Unable to communicate in casual conversation the past few days, my typical objects of focus have also proved difficult to put to paper–how can I analyze the train or the $30 I paid for a disappointing burger and beer? How can I describe the forced interactions between my boss and the contracted painters currently working on the floor below me as we looped a hose down from the third story of our building through a labyrinth of still-wet walls and onto a collection of dead, yellowed bushes which line our building? My clothes got wet as I tugged the green snake from shrub to shrub, mostly-elderly passersby smiling or scoffing in succession as they strolled by my cumbersome toils. Good thing the police like our institution–their station is just down the street and our fuckery on the sidewalks isn’t strictly by-the-books.

These are my usual subjects, the things which ordinarily fill my head and, consequently, the things which ordinarily fill my pages (google docs, the notebook on my bedside table). The self-reflective forces inside of me sustain this lifestyle, demanding myself to analyze and worry and assume that any other souls who might pity me enough to read this will understand what I mean: the self-reflective attract each other.

What was the point of that writing? Writing which was, at many times, an obsession to exhibit either to myself or to the world my own caricature of myself? I had leaned into all of the worst qualities of nervosa and not just allowed myself, but masochistically rejoiced at my descent into anxiety, into analysis. What was the point of that self-reflection? The solution, I told myself, was simply to feel.
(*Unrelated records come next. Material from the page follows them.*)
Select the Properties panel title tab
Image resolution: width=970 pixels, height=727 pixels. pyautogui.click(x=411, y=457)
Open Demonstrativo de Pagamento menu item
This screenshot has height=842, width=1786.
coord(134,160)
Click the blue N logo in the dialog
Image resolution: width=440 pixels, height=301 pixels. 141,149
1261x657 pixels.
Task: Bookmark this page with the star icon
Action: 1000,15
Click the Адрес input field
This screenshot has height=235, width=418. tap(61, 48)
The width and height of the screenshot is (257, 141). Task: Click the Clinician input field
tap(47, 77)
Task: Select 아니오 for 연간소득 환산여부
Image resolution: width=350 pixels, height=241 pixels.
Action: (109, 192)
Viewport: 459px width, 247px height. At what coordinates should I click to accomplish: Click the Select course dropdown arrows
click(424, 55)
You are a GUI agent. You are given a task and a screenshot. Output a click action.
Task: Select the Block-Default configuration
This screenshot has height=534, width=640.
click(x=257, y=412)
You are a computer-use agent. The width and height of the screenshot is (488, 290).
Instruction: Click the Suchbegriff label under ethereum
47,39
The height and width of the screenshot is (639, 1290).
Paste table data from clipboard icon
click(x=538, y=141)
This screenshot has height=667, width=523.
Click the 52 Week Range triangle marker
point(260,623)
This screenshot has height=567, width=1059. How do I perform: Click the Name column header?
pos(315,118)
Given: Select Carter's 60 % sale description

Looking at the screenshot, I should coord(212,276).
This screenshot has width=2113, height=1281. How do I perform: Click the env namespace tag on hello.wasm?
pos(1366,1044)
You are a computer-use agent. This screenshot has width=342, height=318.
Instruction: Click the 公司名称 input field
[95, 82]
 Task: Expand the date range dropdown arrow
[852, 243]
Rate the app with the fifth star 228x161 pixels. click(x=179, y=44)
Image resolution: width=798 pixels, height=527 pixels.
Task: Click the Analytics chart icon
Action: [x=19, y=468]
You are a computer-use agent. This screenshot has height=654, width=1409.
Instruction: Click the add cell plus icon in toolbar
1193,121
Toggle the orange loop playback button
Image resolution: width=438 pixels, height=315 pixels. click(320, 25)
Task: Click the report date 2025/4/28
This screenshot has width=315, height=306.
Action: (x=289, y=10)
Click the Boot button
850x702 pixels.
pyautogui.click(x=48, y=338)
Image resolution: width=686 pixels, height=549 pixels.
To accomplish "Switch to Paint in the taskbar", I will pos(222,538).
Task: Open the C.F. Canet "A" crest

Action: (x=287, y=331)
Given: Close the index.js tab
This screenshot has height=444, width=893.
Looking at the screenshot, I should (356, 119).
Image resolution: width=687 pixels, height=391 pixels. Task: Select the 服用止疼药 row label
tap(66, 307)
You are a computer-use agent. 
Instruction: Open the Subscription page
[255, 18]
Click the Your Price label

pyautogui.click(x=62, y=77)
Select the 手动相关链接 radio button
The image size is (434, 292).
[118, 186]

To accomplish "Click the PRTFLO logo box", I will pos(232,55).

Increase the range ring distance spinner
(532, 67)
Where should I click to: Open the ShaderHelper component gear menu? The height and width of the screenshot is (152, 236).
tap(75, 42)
But didn’t I feel during the worst fits of writing in the last two years, alternating between screaming alone in a dusty Honda Odyssey on the highway and writing alone drunk and high in the late hours of the night? No, not as I wanted to. I felt according to a mediated image of myself, mediated through the engraving of those feelings onto paper or, worse still, onto some digital space whose timelessness is even more unforgiving than a physical slip of parchment. And I felt according to the meeting of wandering eyes–how I imagined others must think of me when our gaze meets in the middle (how easy it is to pontificate when you release yourself naked and blind into choppy waters: “Here is my diary, please read as you will!” what must they think what must they think?).

But now, once again, I am content enough to let Knausgaard pontificate for me. I picked up the second volume of his seminal work last night–sublime–and recalled that the last moment of ‘peace’ I had felt within myself was probably when I was occupied with the first volume of Min Kamp. So then, is all I have to offer some mangled Western Zen? The same advice which any other internet auteur worth their salt can provide? That we should strive towards feeling on our own terms, uninterested in its overcomplicated distortion from the presence of third parties? To enjoy writing or drawing or playing music on its own terms, or at least for our own enjoyment, rather than the drive to share it with others? But then, is it so bad to share?

Recently, I’ve felt. Unfortunately, my writing has taken a hit. I’ve tried my hand at poetry, in moments like these–a more direct window of experience calls for a more direct mode of expression. But these continue to fall flat, I feel. So consider this page a bookmark: I will continue to write but I can’t trust its merit. I’ll come back when it’s good again.